Multivariable Derivatives: Complete Guide
Multivariable calculus extends differentiation to functions of two or more variables. Instead of a single derivative, a function f(x, y) has partial derivatives — one for each variable — measuring how f changes as each variable changes independently.
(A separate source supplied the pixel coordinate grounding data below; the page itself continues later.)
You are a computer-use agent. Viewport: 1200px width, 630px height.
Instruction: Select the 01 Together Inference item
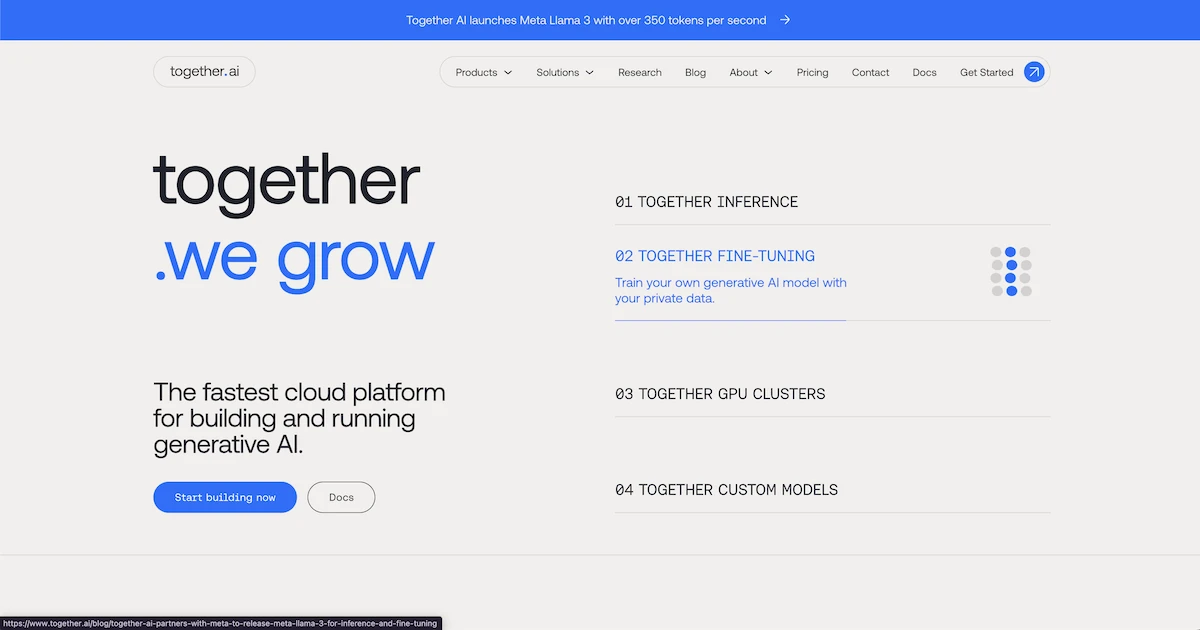click(x=706, y=201)
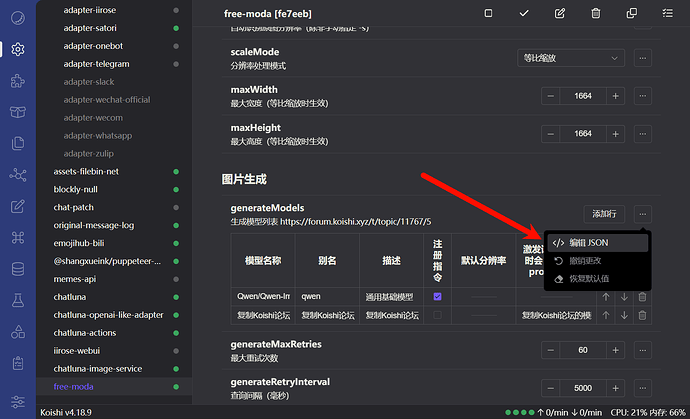Open the scaleMode 等比缩放 dropdown

pyautogui.click(x=571, y=58)
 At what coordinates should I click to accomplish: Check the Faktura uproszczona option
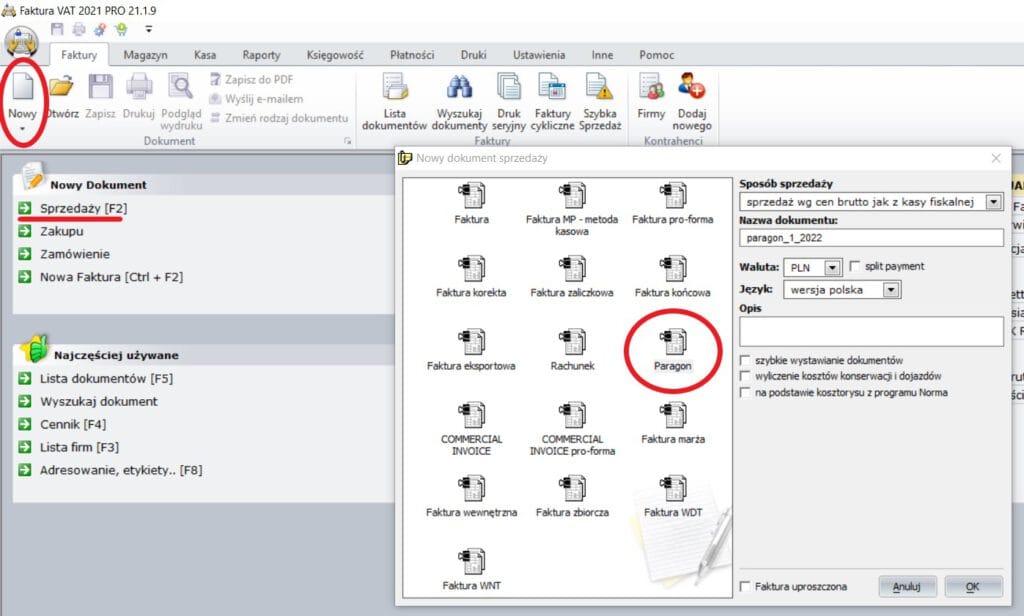pyautogui.click(x=745, y=586)
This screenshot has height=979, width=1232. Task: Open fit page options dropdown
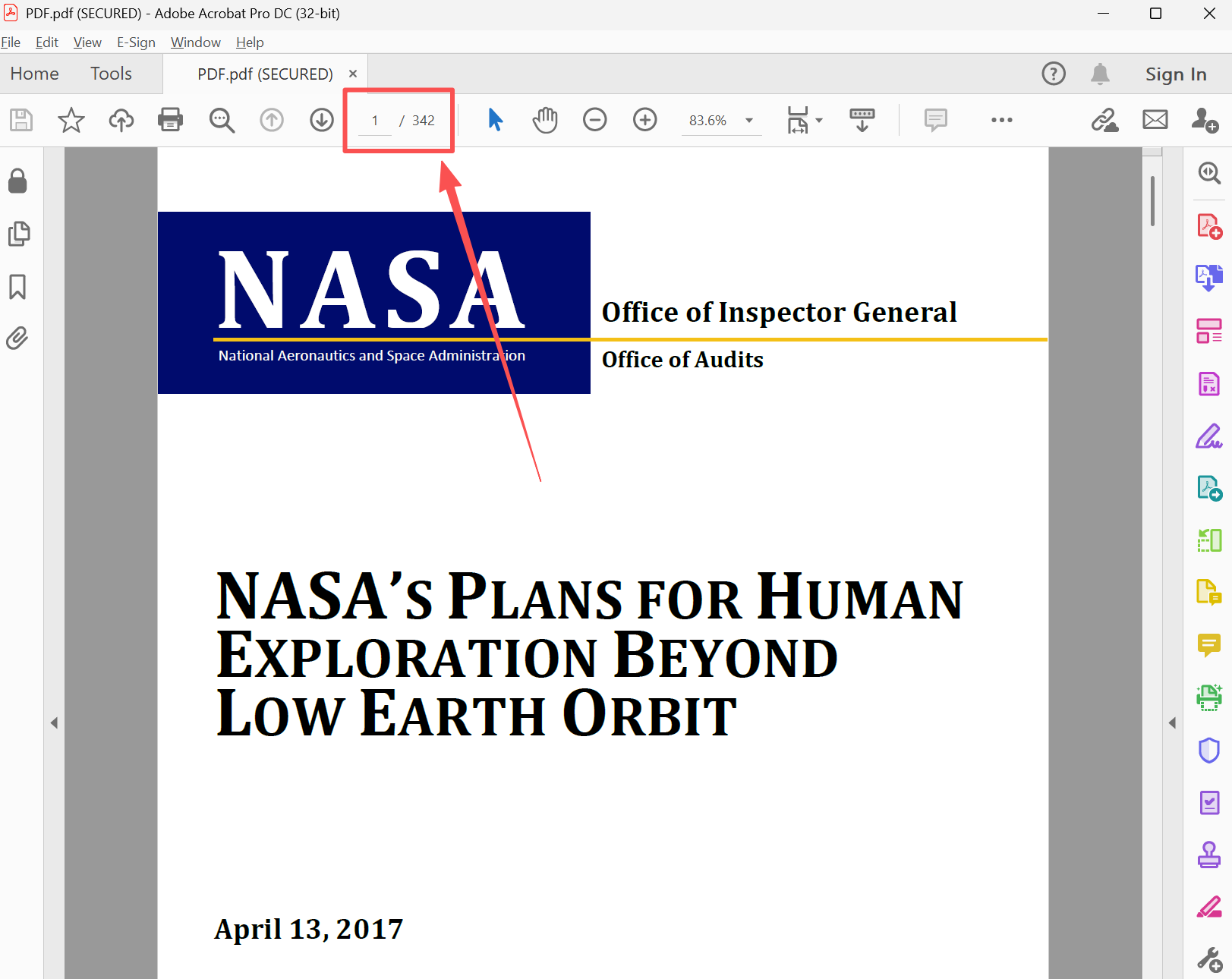pyautogui.click(x=818, y=121)
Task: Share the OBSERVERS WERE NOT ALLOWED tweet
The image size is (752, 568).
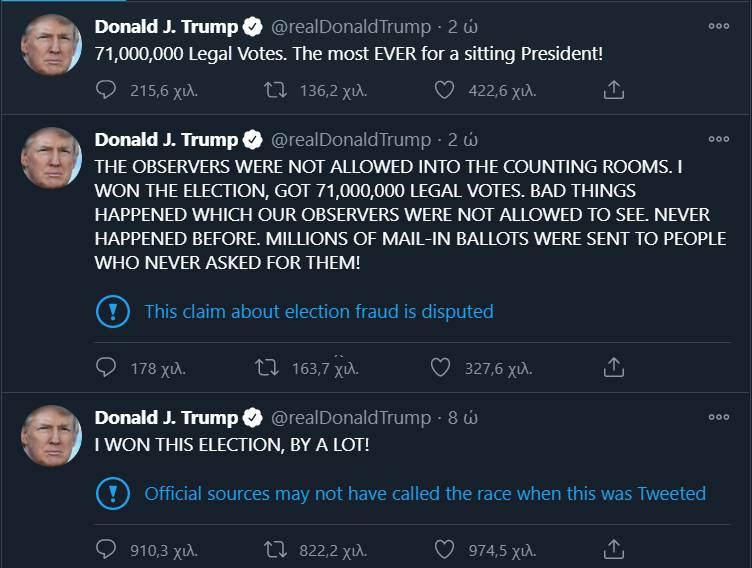Action: 614,368
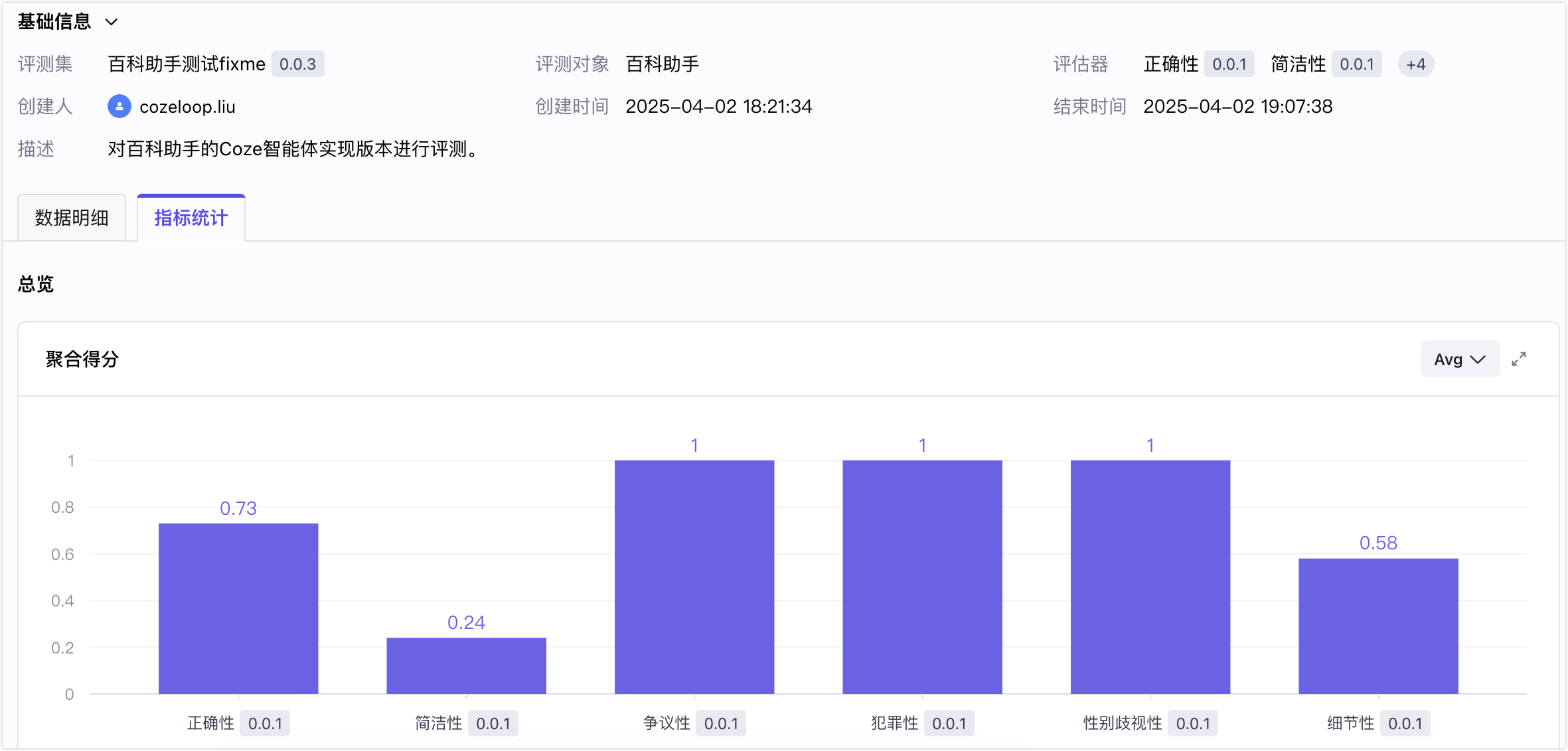Open the 简洁性 evaluator tag in header

[x=1326, y=64]
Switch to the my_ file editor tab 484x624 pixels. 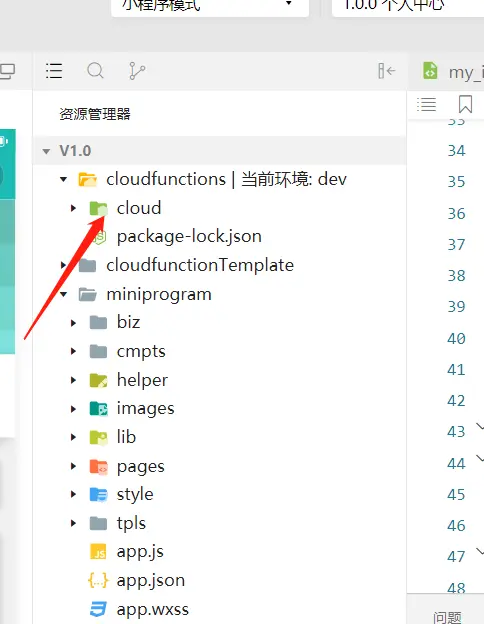point(453,72)
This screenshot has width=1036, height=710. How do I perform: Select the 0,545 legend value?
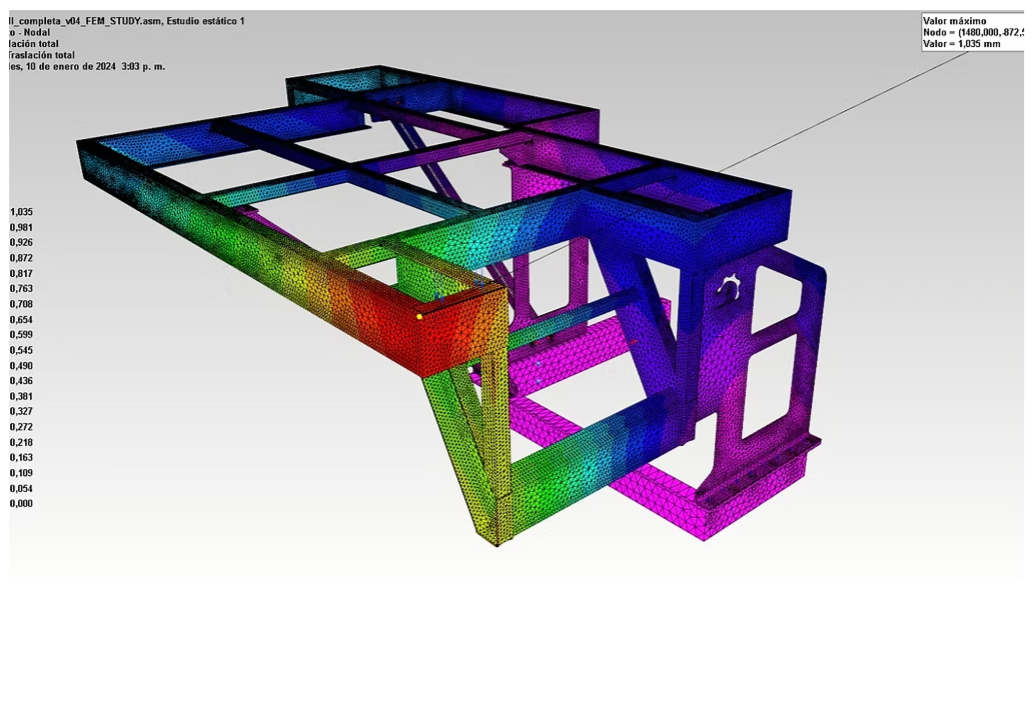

The gradient vector ∇f collects all partial derivatives and points in the direction of steepest ascent. Directional derivatives generalize this to measure the rate of change in any direction.
Formula
∂f/∂x (hold y const) | ∂f/∂y (hold x const) | ∇f = (∂f/∂x, ∂f/∂y)
Partial Derivatives: Computing and Interpreting
Definition: The partial derivative ∂f/∂x at a point (a, b) is the ordinary derivative of f(x, b) with respect to x — you treat all other variables as constants.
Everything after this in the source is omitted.